Stated goal: Copy out, with no changes, the part of the data below that opens with the line containing "Viewport: 460px width, 240px" and closes with the line containing "pos(411,390)", both of those lines included.

Supplied entries:
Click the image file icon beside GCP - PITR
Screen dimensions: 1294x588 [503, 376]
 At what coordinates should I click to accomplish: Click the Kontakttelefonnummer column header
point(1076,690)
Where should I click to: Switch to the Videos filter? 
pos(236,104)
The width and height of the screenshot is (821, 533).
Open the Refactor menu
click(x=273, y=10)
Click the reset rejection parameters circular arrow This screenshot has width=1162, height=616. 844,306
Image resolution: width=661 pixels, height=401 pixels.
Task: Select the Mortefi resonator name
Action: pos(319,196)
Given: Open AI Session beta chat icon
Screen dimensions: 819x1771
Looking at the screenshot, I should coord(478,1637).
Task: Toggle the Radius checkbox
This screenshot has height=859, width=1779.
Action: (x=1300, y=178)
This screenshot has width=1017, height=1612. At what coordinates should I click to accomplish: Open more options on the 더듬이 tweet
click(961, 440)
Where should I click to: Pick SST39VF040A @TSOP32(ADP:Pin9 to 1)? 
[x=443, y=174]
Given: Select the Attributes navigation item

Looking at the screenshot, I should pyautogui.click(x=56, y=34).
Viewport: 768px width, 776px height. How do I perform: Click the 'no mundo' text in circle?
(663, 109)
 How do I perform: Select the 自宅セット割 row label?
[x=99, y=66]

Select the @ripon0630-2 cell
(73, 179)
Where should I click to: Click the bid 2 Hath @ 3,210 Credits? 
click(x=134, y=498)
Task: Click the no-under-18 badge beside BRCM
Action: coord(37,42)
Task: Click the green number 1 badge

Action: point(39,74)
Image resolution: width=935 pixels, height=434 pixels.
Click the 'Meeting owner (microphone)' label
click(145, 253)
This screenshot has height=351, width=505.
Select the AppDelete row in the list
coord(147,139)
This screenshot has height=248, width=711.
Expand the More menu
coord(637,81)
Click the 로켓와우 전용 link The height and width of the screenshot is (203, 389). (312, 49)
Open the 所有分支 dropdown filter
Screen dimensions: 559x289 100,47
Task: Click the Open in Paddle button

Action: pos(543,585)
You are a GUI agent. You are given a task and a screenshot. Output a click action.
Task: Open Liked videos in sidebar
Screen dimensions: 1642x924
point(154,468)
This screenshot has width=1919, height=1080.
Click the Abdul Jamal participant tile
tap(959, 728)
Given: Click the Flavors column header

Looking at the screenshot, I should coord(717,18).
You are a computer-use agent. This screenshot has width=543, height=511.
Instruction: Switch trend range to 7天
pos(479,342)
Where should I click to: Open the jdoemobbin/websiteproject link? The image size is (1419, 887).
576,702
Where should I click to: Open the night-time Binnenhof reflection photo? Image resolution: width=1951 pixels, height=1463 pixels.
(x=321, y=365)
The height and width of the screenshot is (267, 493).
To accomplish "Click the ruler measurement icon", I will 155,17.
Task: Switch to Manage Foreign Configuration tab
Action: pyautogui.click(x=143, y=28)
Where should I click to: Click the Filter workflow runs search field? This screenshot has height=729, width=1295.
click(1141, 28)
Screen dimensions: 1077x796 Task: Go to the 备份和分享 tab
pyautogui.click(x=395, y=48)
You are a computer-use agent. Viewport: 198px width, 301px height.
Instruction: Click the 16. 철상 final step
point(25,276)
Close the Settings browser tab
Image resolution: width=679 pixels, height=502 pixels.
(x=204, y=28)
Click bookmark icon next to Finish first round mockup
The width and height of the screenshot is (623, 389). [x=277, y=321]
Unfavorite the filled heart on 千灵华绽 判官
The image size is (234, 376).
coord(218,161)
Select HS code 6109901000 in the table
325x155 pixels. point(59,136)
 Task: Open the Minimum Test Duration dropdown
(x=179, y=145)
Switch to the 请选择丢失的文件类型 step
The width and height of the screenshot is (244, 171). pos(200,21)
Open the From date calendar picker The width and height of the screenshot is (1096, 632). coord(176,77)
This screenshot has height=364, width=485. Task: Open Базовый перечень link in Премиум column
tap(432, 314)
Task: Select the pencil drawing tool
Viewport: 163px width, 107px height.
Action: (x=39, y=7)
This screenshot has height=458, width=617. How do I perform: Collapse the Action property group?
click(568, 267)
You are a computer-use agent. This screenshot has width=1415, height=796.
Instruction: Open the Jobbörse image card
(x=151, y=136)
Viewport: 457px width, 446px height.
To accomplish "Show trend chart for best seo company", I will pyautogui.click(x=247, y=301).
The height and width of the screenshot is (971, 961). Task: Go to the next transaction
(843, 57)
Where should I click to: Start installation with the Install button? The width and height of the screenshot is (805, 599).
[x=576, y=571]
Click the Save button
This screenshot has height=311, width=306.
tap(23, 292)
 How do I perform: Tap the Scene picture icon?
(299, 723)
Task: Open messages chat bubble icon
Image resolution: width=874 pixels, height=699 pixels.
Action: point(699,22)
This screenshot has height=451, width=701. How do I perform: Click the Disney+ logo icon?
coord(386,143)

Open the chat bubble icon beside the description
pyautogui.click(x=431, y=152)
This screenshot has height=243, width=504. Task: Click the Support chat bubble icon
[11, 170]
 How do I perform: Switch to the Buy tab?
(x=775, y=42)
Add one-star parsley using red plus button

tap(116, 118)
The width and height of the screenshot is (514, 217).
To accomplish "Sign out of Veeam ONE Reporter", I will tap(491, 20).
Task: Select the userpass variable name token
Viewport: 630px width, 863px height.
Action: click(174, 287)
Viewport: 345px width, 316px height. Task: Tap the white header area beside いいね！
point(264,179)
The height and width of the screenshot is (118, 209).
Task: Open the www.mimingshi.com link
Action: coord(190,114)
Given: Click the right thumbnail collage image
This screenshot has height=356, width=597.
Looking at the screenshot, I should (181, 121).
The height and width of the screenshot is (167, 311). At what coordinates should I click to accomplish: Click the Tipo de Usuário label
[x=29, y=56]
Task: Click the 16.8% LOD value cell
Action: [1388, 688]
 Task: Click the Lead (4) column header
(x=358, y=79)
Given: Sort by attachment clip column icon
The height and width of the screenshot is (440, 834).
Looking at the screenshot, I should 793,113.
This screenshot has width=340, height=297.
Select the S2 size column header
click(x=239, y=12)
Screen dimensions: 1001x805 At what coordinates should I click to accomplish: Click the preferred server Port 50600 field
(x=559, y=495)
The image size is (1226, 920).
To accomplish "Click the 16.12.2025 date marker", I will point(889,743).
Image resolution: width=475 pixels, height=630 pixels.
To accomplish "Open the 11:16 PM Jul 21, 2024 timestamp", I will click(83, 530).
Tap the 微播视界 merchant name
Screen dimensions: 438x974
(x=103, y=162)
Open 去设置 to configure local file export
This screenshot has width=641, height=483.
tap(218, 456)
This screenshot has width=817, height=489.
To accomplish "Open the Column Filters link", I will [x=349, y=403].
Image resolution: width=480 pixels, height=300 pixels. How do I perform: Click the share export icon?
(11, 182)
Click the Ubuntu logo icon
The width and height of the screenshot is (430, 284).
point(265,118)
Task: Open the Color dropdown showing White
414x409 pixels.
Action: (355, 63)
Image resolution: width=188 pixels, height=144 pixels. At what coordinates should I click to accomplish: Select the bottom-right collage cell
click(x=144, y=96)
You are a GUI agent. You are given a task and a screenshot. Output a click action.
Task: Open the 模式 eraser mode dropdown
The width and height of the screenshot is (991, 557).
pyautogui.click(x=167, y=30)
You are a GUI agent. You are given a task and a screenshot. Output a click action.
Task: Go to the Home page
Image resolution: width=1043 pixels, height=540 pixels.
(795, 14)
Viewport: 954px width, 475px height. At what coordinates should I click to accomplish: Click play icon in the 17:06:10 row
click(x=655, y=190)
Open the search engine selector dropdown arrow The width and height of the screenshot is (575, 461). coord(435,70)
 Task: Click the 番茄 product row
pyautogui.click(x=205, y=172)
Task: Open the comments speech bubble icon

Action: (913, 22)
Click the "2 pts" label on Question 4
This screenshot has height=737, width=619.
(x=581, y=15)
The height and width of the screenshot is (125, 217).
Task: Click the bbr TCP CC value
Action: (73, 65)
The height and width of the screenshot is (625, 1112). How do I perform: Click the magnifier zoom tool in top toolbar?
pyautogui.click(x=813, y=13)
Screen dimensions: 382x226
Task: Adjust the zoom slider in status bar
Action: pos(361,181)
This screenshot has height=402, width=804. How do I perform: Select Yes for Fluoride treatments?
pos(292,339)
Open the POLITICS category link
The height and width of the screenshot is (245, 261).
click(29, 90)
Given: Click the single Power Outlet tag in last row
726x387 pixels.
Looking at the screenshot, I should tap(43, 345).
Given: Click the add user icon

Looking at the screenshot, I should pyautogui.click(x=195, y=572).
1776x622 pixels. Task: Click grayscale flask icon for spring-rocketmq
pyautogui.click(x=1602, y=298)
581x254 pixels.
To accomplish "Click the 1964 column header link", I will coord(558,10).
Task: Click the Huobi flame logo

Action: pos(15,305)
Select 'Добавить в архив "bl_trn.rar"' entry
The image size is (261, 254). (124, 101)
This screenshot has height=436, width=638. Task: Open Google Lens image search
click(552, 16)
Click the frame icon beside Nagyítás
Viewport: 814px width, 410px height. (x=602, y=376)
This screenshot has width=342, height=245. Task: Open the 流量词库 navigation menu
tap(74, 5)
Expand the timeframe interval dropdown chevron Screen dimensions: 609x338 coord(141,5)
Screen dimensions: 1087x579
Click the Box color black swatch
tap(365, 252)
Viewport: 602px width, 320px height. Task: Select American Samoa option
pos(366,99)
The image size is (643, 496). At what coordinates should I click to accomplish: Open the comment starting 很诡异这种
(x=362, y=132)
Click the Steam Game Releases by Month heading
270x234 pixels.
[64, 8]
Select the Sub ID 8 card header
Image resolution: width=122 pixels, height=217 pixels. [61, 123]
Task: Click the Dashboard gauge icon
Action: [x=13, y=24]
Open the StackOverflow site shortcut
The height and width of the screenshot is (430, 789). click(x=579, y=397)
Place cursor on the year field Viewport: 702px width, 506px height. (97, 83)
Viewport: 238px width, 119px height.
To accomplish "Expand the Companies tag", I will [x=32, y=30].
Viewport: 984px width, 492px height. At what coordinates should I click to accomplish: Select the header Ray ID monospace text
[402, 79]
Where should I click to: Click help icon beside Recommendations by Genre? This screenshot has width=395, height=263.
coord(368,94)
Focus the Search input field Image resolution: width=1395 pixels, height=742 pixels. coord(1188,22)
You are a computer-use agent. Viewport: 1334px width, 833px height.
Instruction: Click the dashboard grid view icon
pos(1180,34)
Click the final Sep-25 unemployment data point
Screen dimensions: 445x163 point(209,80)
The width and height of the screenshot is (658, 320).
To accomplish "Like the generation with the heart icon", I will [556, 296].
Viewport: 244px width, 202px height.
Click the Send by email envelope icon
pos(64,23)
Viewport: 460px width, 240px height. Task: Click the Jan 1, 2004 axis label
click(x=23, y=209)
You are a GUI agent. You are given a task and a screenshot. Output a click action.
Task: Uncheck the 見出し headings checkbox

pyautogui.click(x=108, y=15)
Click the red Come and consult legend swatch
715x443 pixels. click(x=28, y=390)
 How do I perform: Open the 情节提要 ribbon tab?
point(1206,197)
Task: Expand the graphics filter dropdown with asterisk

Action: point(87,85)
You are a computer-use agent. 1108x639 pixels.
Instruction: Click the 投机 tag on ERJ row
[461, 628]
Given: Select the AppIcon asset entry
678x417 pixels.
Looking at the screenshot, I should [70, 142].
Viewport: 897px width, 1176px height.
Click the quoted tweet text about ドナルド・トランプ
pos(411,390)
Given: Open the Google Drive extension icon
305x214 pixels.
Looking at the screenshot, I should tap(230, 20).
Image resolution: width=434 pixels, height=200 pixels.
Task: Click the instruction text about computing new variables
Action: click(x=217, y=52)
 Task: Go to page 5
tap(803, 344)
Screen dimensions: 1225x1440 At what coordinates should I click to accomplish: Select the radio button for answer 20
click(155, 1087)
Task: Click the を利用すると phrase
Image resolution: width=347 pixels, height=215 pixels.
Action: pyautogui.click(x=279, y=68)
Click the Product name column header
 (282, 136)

Response to the task:
Viewport: 460px width, 240px height. Task: Click the Jan 1, 2004 axis label
click(x=23, y=209)
You are a GUI agent. You are given a task and a screenshot. Output a click action.
Task: Uncheck the 見出し headings checkbox

pyautogui.click(x=108, y=15)
Click the red Come and consult legend swatch
715x443 pixels. click(x=28, y=390)
 How do I perform: Open the 情节提要 ribbon tab?
point(1206,197)
Task: Expand the graphics filter dropdown with asterisk

Action: point(87,85)
You are a computer-use agent. 1108x639 pixels.
Instruction: Click the 投机 tag on ERJ row
[461, 628]
Given: Select the AppIcon asset entry
678x417 pixels.
Looking at the screenshot, I should [70, 142].
Viewport: 897px width, 1176px height.
Click the quoted tweet text about ドナルド・トランプ
pos(411,390)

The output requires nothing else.